例えば口腔腫瘍の除去や外傷の治療については、主に口腔外科で行います。
また口腔外科で行われるその他の治療としては、抜歯も挙げられます。
今回は、抜歯をしなければいけないケースについて解説します。
抜歯をしなければいけないケース5選
以下に該当する場合、歯科クリニックの口腔外科治療を受け、抜歯をしなければいけません。
・重度の歯周病
・重度の虫歯
・歯の破折
・親知らずに異常がある
・矯正治療のスペースが足りない
各ケースについて詳しく説明します。
重度の歯周病
重度の歯周病を患っている場合、抜歯をしなければ対応できない可能性があります。
歯周病が進行すると、歯の周りの歯茎や歯を支えている骨が少しずつ溶けていきます。
最初のうちは自覚症状がないため、気付かないうちに進行していることが多いです。
また早期に対処できる歯周病が悪化した場合、膿が出たり、歯がグラグラ動いたりするようになります。
このような状態になった歯を残しておくと、噛み合わせなどに悪影響を及ぼしかねないため、抜歯をしなければいけません。

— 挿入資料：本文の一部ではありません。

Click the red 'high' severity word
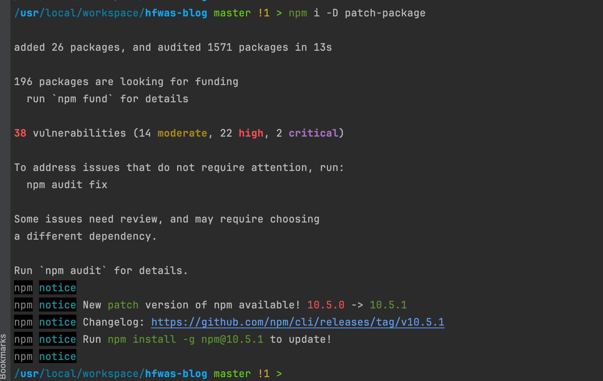 [251, 133]
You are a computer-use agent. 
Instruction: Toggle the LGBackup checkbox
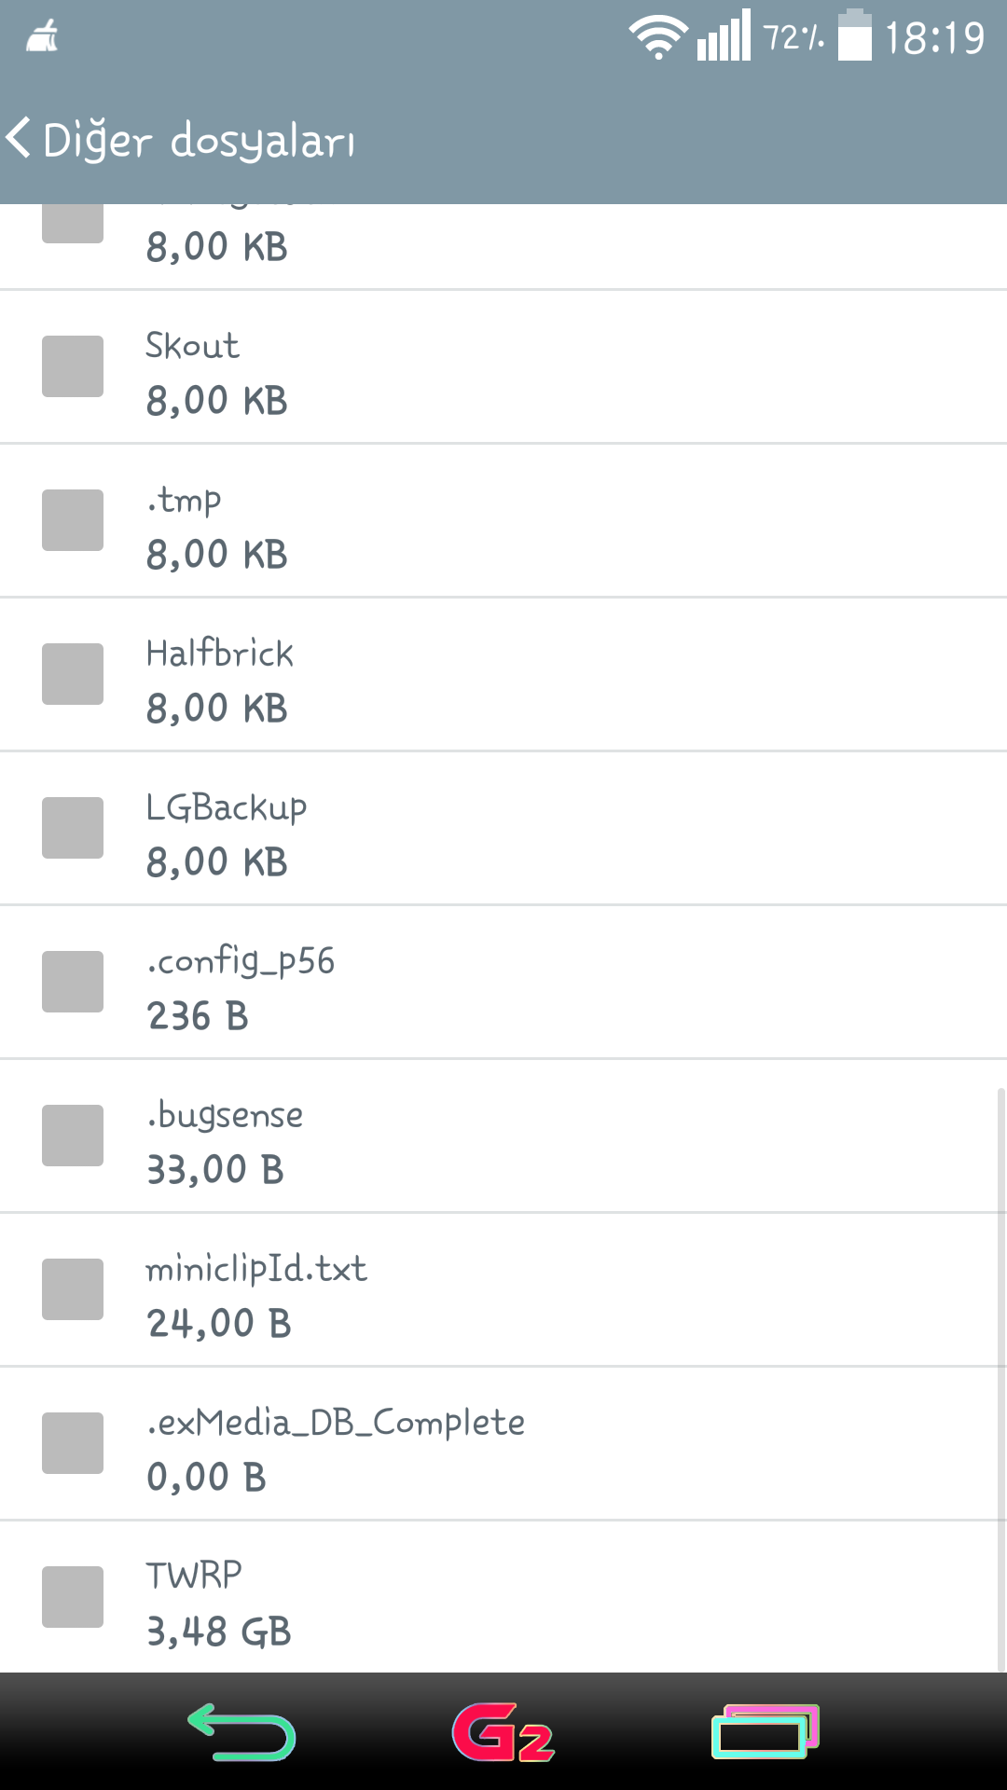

ちなみに、重度の歯周病を治療せずに放置した場合、抜歯をしなくても最終的に歯は自然と抜け落ちます。
重度の虫歯
重度の虫歯にかかっている方も、口腔外科治療による抜歯をしなければいけないことがあります。
虫歯が深い場合、菌によって周りの骨に炎症が起こり、痛みの原因になります。
その上新しく歯をつくっていくことができないため、顎の骨より下まで虫歯が進行している場合は、抜歯が選択される可能性が高いです。
また重度の虫歯は、歯の神経を死滅させることもあります。
このような歯の一部には、根っこの先に細菌が溜まり込み、病巣ができる場合があります。
小さい場合は根っこの治療を行えば改善できるかもしれませんが、大きい病巣の場合は抜歯をしなければ改善が見込めないことが考えられます。
歯の破折
歯の破折がある場合も、抜歯が選択される可能性があります。
歯の破折には、横に割れる水平的なものと、縦に割れる垂直的なものがあります。
水平的な破折に関しては、歯を残して対応できる可能性がありますが、垂直的な破折に関しては抜歯をしなければいけないことが多いです。
特に根っこのほうで起こっている縦の破折は、歯を残したまま対応するのが難しくなります。
親知らずに異常がある
親知らずに異常がある場合、口腔外科治療による抜歯で対応することがあります。
親知らずは、正式には第三大臼歯と呼ばれる最奥に生えてくる歯です。
生えてくる年齢も遅く、18歳前後にならなければ生えてきません。
また親知らずは、キレイにまっすぐ生えてくるとは限りません。
大抵は横に倒れて生えてきたり、まっすぐ生えてきたとしても、奥歯が歯茎に覆われたりしているケースが多いです。
このような異常のある親知らずは、歯茎の腫れや虫歯リスクの増大などにつながるため、なるべく早く抜歯することをおすすめします。
矯正治療のスペースが足りない
矯正治療を行う際、歯を移動させるスペースが足りない場合も、抜歯で対応することがあります。
具体的には顎が小さかったり、そのまま矯正すると口元が出てしまったりする場合に、抜歯が選択されるケースが多いです。
現代人は顎が小さい傾向にあります。
顎が小さい状態ですべての歯をキレイに並べようとしても、スペースが足りずに歯並びがガタガタになってしまうことがあります。
このようなケースでは、抜歯をして歯を並べるためのスペースをつくらなければいけません。
また抜歯をせずに矯正治療を行うと出っ歯になってしまう場合は、前歯の両端のエナメル質を0.25~0.5mmほど削ってスペースを確保します。
それでもスペースが足りない場合は、抜歯が選択されることがあります。
抜歯の一般的な流れ
口腔外科で行われる抜歯については、まず表面麻酔や浸潤麻酔を行うところから始まります。
表面麻酔は、浸潤麻酔の注射を行うための痛みを軽減させるため、歯茎に塗布する麻酔です。
麻酔が完了したら、次は歯周靭帯を切除します。
歯周靭帯は、歯と歯茎を結びつける組織であり、こちらを切除すると抜歯しやすくなります。
その後へーベルという器具で歯を骨から脱臼させ、鉗子という器具で歯をつかみ、ゆっくりと引き抜きます。
最後に、歯を抜いた箇所の掻破と止血を行います。
掻破は歯の根が腐っていたり、歯周病でグラグラになったりしていた歯の抜歯窩に残っている悪い組織を取り除く作業です。
止血に関しては、ガーゼを噛んで行い、血が止まりにくそうな場合は縫合することもあります。
まとめ
口腔外科治療では、歯やその周囲の組織に問題がある場合、他の治療の妨げとなる場合などに抜歯を行います。
しかし、歯科クリニックでは基本的に抜歯を用いない治療を優先して行います。
抜歯は天然歯を取り除く治療であり、失った天然歯は二度と元には戻らないからです。
そのため、患者さんは可能な限り抜歯をせずに済むように、日頃のデンタルケアなどを怠らないようにしましょう。